■ **ASSIGNMENT**
Go through the data below and copy each line that includes "will".

Data entries:

========================================

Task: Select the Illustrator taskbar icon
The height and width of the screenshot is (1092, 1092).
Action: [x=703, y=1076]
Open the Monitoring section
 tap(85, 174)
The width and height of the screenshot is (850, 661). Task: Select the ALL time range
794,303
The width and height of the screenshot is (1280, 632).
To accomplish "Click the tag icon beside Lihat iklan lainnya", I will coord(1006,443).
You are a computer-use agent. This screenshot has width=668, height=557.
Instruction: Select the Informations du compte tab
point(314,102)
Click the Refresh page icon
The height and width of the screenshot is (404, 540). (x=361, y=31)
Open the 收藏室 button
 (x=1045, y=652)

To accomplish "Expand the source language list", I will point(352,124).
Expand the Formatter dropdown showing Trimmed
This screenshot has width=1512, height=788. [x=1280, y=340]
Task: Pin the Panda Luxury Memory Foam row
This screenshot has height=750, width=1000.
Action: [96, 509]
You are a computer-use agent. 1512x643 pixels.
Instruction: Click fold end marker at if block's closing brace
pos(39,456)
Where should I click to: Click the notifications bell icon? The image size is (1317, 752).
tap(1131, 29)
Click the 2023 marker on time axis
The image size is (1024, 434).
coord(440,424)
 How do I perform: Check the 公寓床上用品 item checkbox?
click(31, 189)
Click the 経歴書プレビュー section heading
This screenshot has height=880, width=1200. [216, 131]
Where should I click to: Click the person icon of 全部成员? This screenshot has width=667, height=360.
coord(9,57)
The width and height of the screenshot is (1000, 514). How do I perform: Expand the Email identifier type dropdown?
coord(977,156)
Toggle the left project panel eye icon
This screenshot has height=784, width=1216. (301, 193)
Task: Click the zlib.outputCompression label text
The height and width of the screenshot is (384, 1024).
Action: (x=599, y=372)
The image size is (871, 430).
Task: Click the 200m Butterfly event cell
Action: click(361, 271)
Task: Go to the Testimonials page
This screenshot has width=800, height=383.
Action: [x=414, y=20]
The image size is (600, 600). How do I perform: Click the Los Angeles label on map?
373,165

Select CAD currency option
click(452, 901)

========================================

■ **ANSWER SECTION**
To accomplish "Click the tag icon beside Lihat iklan lainnya", I will coord(1006,443).
To accomplish "Expand the source language list", I will point(352,124).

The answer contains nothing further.